I have had many Russian friends over the years before and after the end of the cold war (one of the advantages to living in a college town in the USA, you get a small window into lots of other countries cultures even if it's from the perspective of the top 1%.) Anyway most people in the West (peak oil believers of not) think we will someday run out of oil that is worth extracting whether that's in 50 years and were already on the downhill slide or 1000 years out, my experience is that 95-99% believe oil is non renewable and will someday go away. From my limited interaction with my Russian friends this number seems like 50% maybe even a little less for some reason many of them subscribe to the Abiotic theories. This maybe why it seems the Russians are so slow to grasp the idea of peak oil, hard to have a peak when the earth will just bubble up more and quickly not over geologic periods of 20,60, or even 100 million years.

I believe the abiotic theory was developed in the USSR during the Cold War. For some reason, the guy who developed it was politically connected, so it did get quite a lot of exposure - with "evidence" -within the scientific community there. May explain the reason for the large percentage difference.

I haven't seen much data on it.

Considering that this is the same culture that produced Lysenkoism, it may not be all that surprising

For some reason you seem to think that Lysenko's ideas are widely accepted in Russia today.

Your sample is not representative. Also, the MSM in Russia do not push the abiotic oil theory. In fact, this crank "theory" seems to get much more play in the west. In spite of the caricature picture being painted in the western MSM, Russia is not trapped in a 1950s Soviet timewarp.

I think that the dollar is tanking largely because of the energy shortage, the claim that the crashing dollar is the reason for the rise in oil prices is blaming the disease on the symptom and not visa versa.

There was an op-ed in yesterday's (or day before) WSJ frankly advocating inflation, that the Fed print more money, as the least among evils.

The rising cost of energy is devaluing everything in the US (except, in a certain sense, the military). All asset classes are affected. In reverse gear, high leverage based on these assets is destroying paper wealth on a gargantuan scale. Those being destroyed demand bailout by the printing press, to hell with the consequences.

You are absolutely right. The price of oil is behind it all. And since oil is peaking (or has peaked) it is fatuous to speak of a bottom. This time, there is no bottom. It's a hard sell, because there has always been a bottom before. What's new is that we are on the down slope off the oil age. Brave new world.

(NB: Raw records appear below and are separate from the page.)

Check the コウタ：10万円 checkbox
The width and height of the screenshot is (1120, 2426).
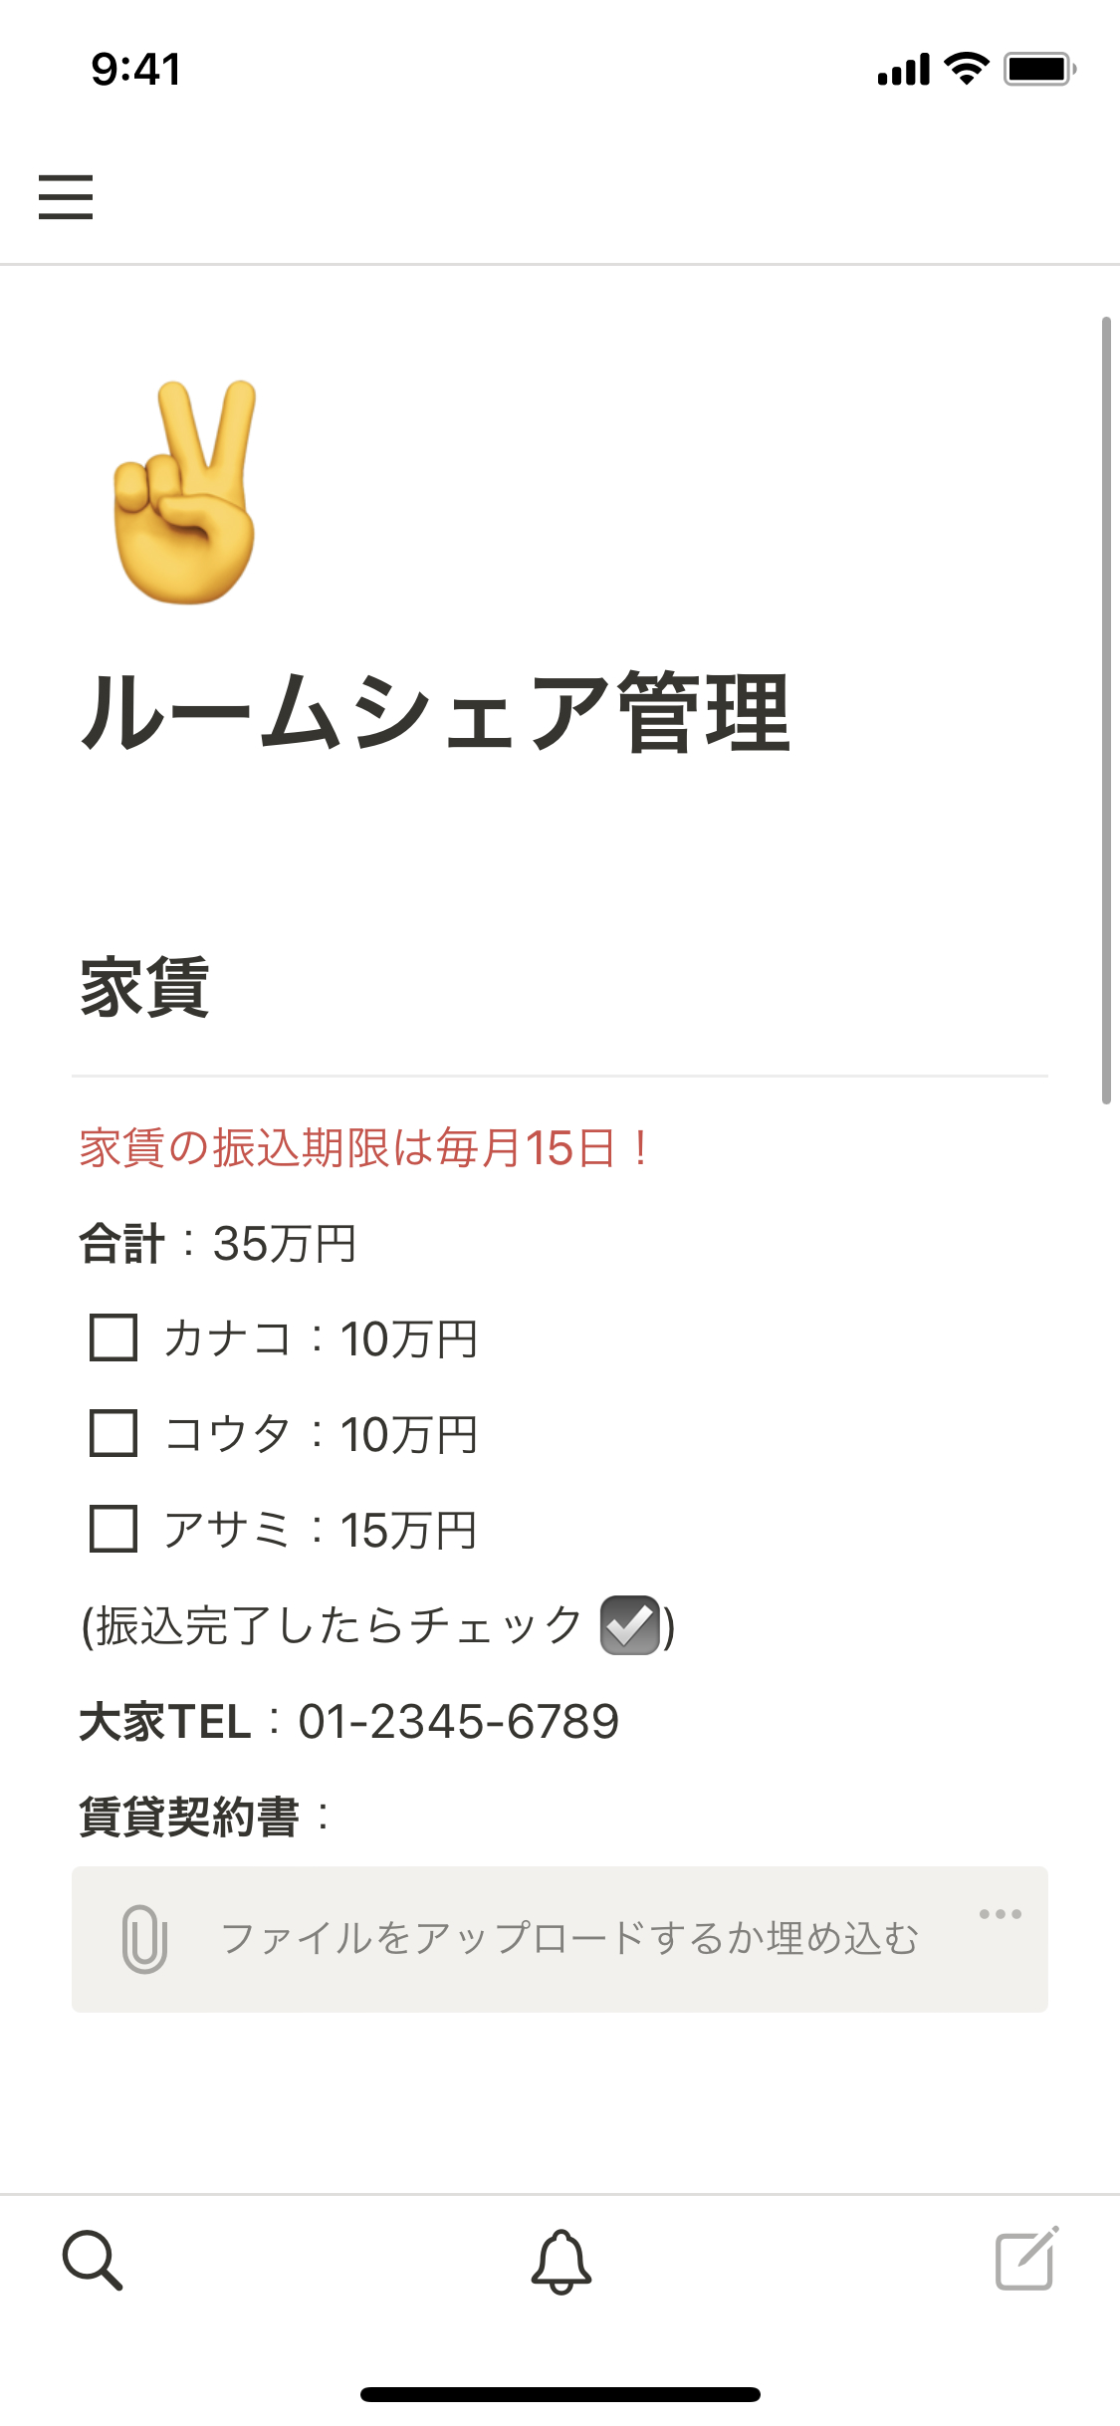(113, 1433)
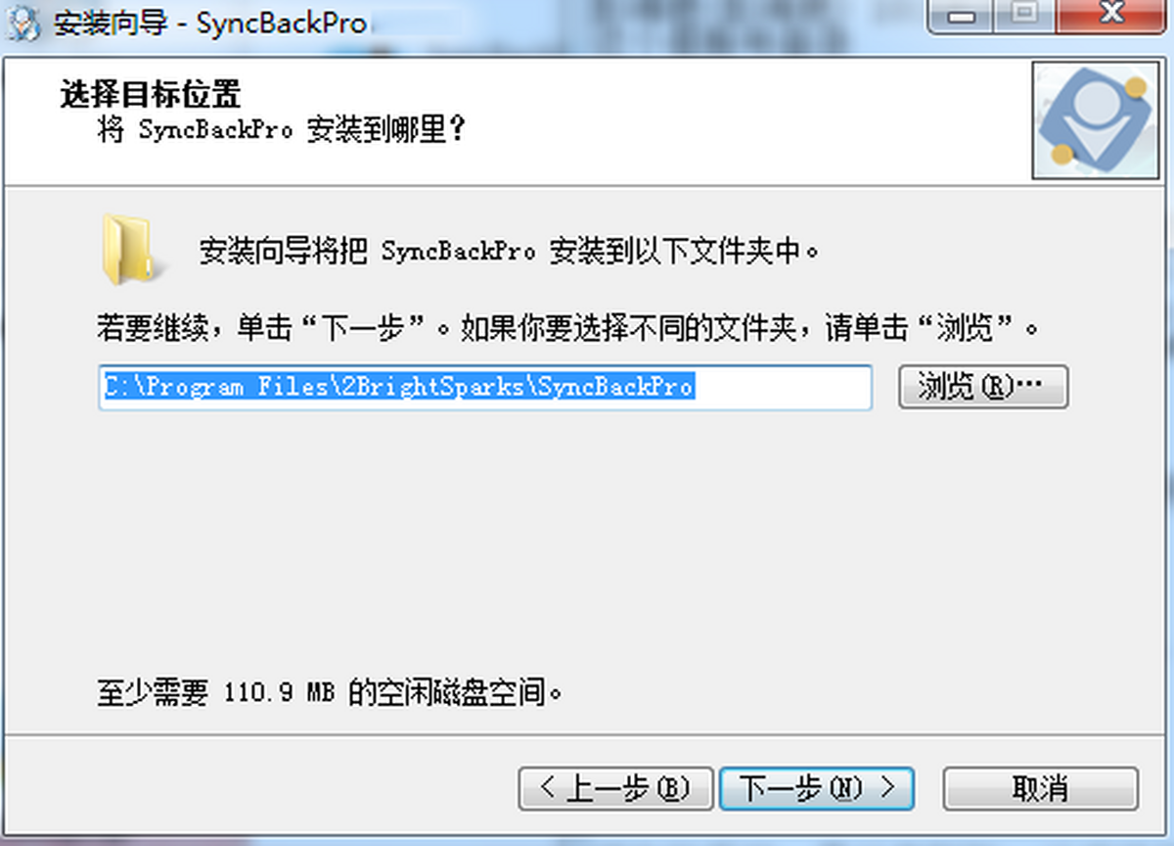
Task: Click the SyncBackPro logo in the header
Action: click(x=1094, y=120)
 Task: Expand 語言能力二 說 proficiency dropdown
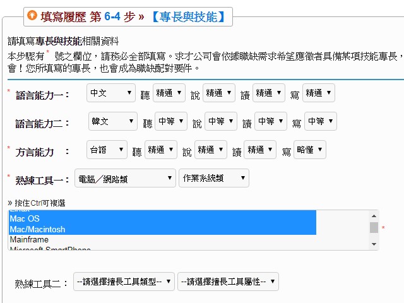coord(220,121)
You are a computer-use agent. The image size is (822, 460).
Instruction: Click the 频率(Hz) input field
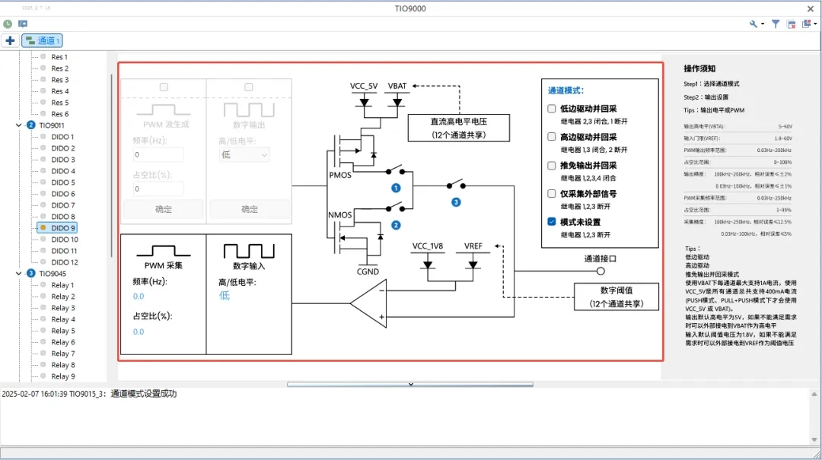pos(158,154)

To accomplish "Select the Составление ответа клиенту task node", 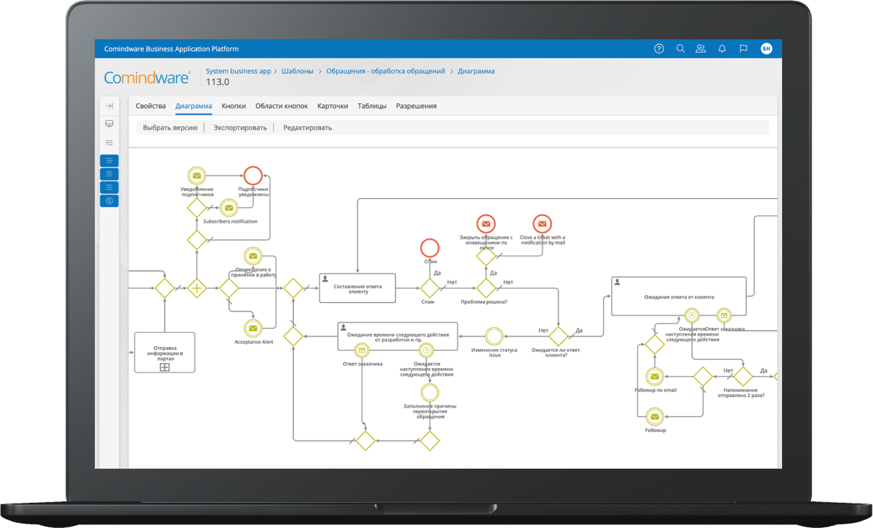I will tap(357, 288).
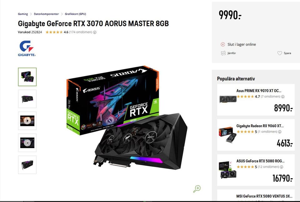Open Grafikkort (GPU) breadcrumb

75,14
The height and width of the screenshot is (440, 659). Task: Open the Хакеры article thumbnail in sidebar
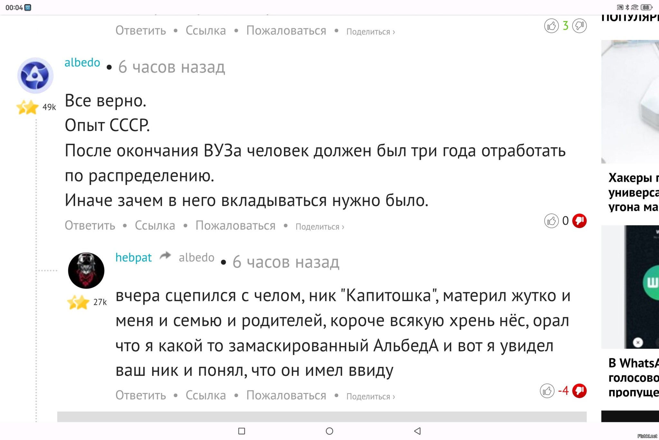[x=630, y=102]
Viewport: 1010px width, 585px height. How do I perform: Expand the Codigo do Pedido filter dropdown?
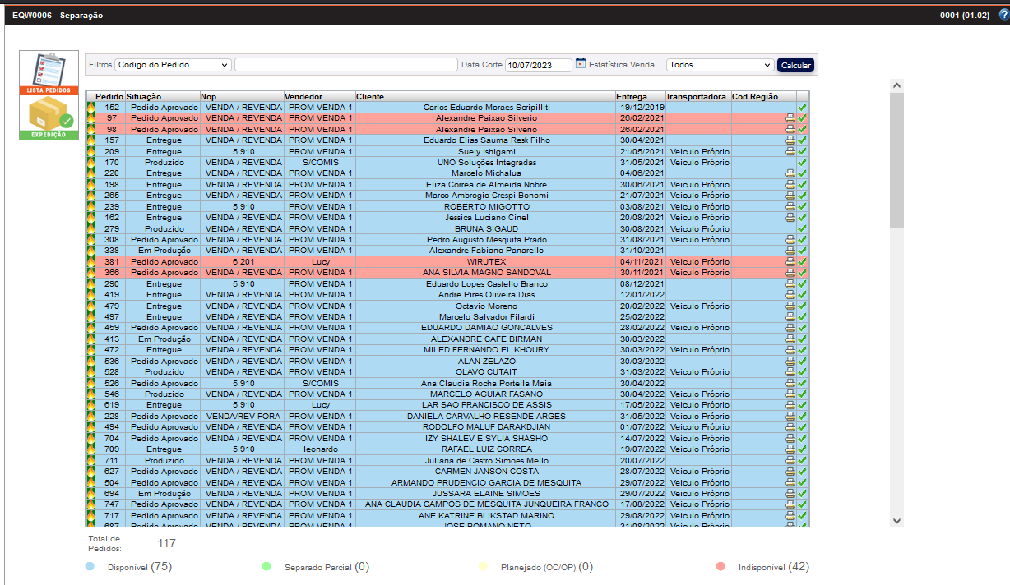tap(173, 65)
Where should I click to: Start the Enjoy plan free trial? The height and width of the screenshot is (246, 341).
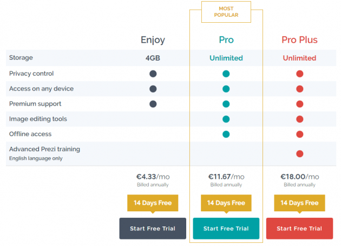click(153, 228)
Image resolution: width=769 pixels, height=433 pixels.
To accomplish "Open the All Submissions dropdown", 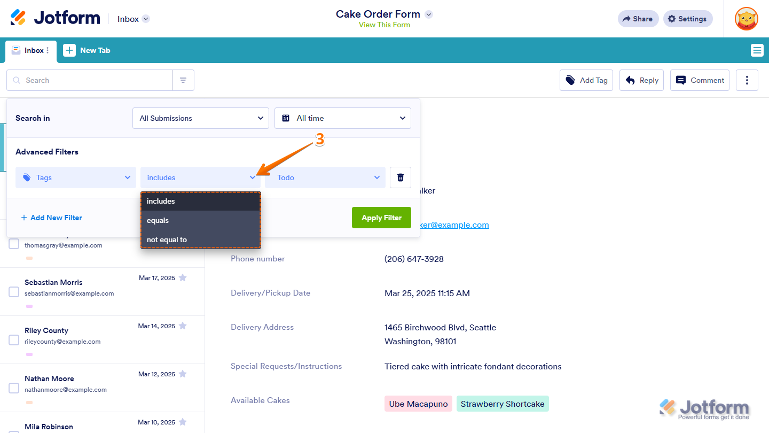I will click(200, 118).
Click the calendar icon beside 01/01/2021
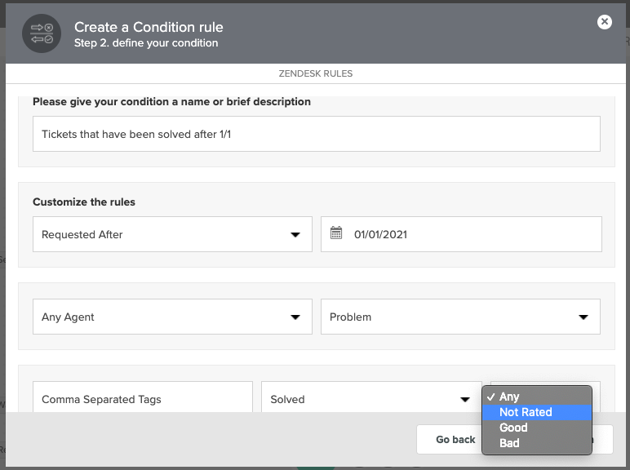 tap(336, 233)
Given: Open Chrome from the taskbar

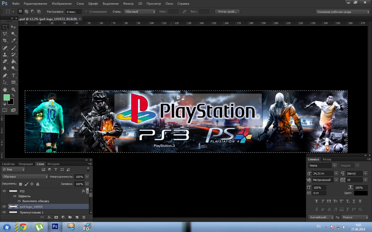Looking at the screenshot, I should click(23, 227).
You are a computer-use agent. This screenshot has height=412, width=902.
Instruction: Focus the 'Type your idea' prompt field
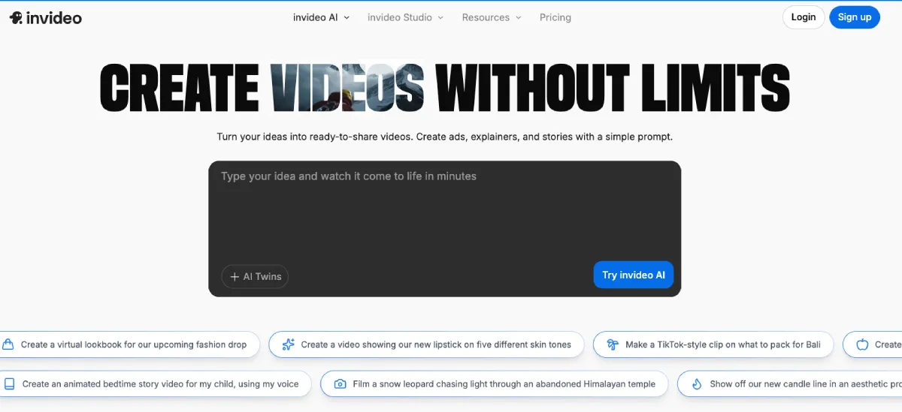443,210
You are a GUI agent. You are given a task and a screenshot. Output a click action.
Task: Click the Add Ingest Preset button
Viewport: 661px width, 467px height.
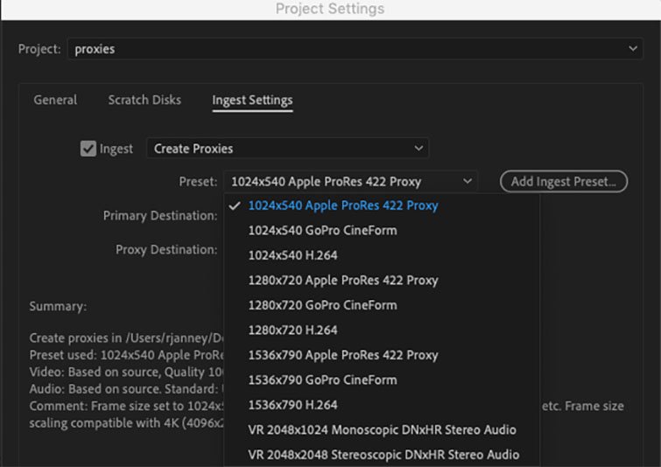tap(563, 182)
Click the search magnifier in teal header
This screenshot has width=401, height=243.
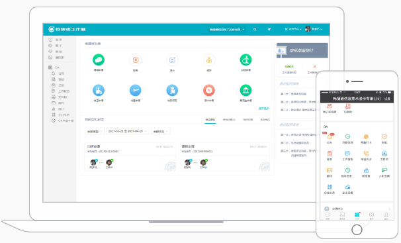coord(255,29)
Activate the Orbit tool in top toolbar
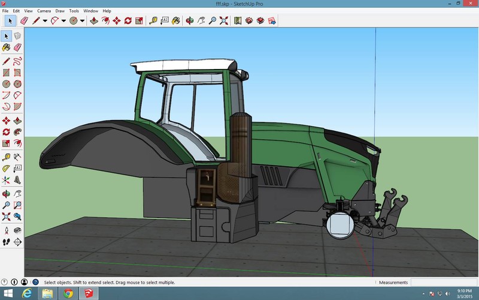This screenshot has height=300, width=479. (x=190, y=20)
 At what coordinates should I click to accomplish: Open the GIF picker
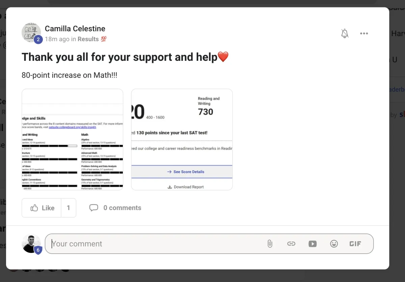[355, 243]
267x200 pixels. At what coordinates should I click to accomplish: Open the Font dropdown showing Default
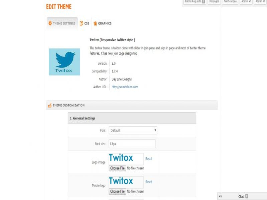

Here's the noon price from the NY Fed reserve for 2008 and since the Euro became "live."

It seems there must be a reason why mouthpieces for some of the major supplier countries are becoming acceptingly philosophical about peak oil, and in some cases seem to be embracing it. My money is on the idea that they realize that the resource can pay them even more if they cry shortage and dribble it onto the market for decades.

I don't know. A long term price in this range is not in the supplier countries interests. It will and is stimulating the search for alternatives. One of the ideas mooted for replacing oil may turn out to be valid. I think a price of approx $50 a barrel suited them best in the long term. It looks like the reason they don't increase supply is because they can't.